§ **Exercise**: Find every line below that contains the string "section", and copy each of those lines.

(Text and item location entries)
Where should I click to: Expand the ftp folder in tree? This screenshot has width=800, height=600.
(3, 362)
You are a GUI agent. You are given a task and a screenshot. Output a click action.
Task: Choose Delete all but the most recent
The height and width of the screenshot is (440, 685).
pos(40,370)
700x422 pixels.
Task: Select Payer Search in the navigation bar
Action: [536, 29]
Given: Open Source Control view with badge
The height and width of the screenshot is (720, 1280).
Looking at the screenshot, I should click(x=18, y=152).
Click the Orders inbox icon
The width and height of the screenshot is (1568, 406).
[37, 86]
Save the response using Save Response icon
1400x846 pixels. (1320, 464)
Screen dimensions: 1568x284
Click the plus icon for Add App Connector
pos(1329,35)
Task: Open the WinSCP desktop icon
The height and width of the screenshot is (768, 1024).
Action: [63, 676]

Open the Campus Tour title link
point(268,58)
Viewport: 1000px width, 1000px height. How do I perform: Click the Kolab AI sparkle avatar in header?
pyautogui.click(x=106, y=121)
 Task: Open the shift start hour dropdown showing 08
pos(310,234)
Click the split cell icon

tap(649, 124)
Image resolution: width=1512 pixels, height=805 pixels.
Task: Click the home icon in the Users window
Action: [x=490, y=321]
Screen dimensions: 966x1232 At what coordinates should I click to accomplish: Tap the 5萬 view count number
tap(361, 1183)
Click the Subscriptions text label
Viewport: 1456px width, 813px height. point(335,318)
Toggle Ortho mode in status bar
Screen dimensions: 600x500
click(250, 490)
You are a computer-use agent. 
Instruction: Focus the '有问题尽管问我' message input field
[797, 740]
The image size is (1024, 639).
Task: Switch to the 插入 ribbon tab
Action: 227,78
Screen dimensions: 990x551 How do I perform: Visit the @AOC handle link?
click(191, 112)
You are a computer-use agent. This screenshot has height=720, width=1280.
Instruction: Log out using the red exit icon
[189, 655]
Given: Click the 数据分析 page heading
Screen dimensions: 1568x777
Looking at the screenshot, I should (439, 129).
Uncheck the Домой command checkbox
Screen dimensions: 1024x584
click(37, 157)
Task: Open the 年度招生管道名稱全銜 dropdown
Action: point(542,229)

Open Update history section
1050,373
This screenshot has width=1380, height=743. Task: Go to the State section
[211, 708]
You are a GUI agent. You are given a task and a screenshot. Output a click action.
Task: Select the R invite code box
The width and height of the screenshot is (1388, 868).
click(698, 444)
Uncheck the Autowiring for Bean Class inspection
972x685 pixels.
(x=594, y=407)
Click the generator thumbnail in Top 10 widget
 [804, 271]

§ **Written solution**:
Open Update history section
This screenshot has width=1380, height=743. Task: Go to the State section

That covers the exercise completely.